At one end of the room, on a platform raised a few feet above floor level, Miss Lumley and Mademoiselle were already on duty; the former engaged on looking out for minor misdemeanours below, the latter seated at the upright piano hammering out the ‘March of the Men of Harlech’. One two, one two, one two. Three rows of girls in black serge bloomers, black cotton stockings and white rubber-soled canvas shoes listlessly dipped and rose in time to the martial strains. For Mademoiselle, the Gymnasium class was a recurring penance. Presently, when it was time for a five-minute break, she would give herself the pleasure of announcing that Irma Leopold was actually here in the building, and would shortly be coming to the gymnasium to say good-bye. One two, one two, one two . . . it was possible, she thought, dreaming and hammering, that they already knew on the College grapevine. One two, one two . . . ‘Fanny,’ she said, taking her hands off the keys for a moment, ‘you are badly out of step. Pay attention to the music, please!’ ‘Take an order mark, Fanny,’ Miss Lumley muttered, scribbling in her little book. The languid physical movements of arms and legs belied the expression of the fourteen pairs of eyes, sliding from side to side. One – two, one – two, alert and sly as the eyes of Normandy hares in their barred wooden cages. One two, one two, one two, one two . . . the monotonous thumping was inhuman, almost unendurable.
The door of the gymnasium was opening, very slowly, as if the person outside were reluctant to enter.
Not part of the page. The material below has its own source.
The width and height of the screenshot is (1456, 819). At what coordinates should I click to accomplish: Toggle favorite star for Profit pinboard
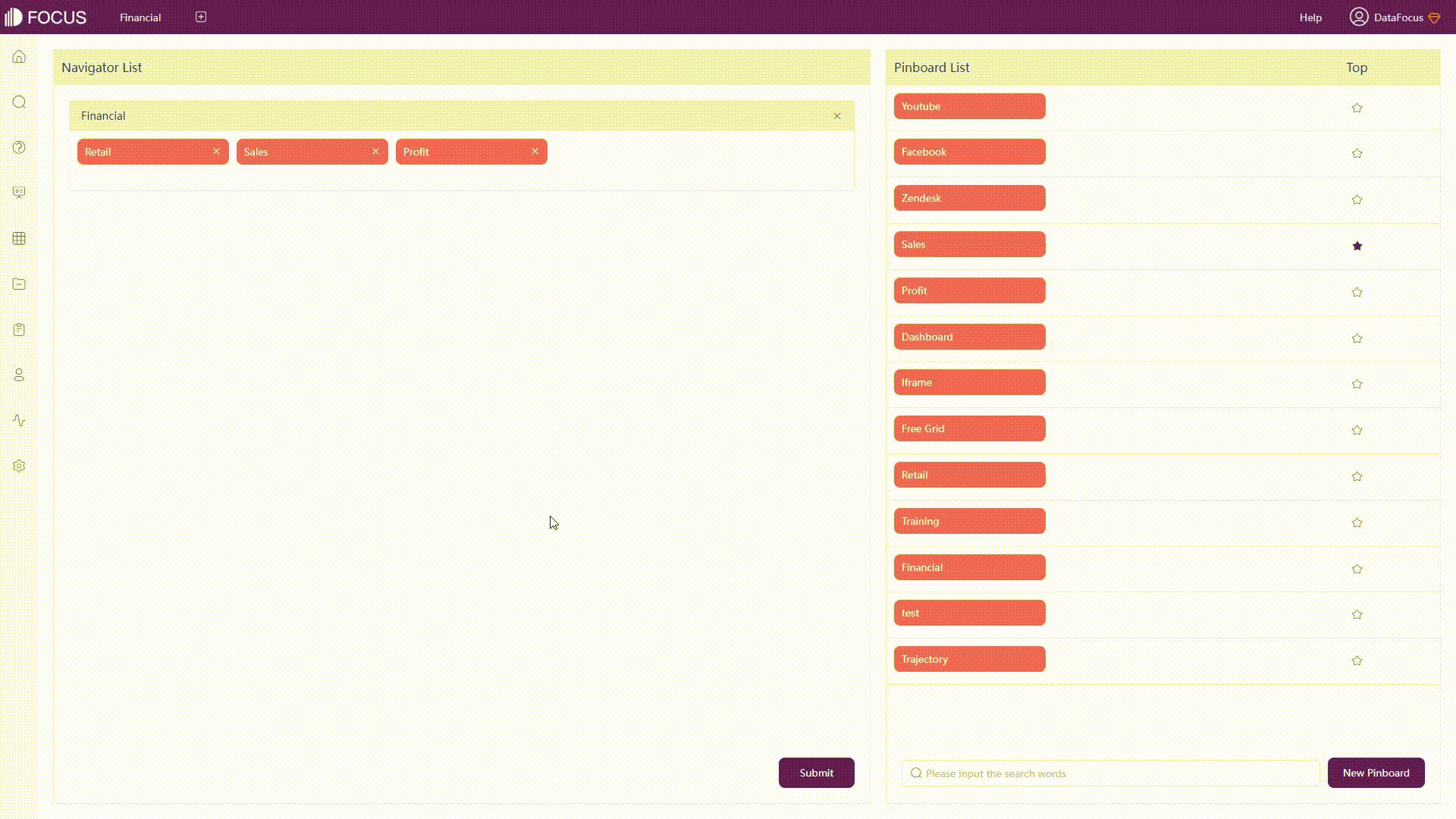point(1357,291)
Every head in the room turned as the ‘Men of Harlech’ halted in the middle of a bar. Mademoiselle rose smiling beside the piano and Irma Leopold, a radiant little figure in a scarlet cloak, stood on the threshold. ‘Come in Irma! Comme c’est une bonne surprise! Mes enfants, for ten minutes you may talk as you please. Voilà, the class is dismissed!’ Irma, who had taken a few steps towards the centre of the room, now paused uncertainly and smiled back.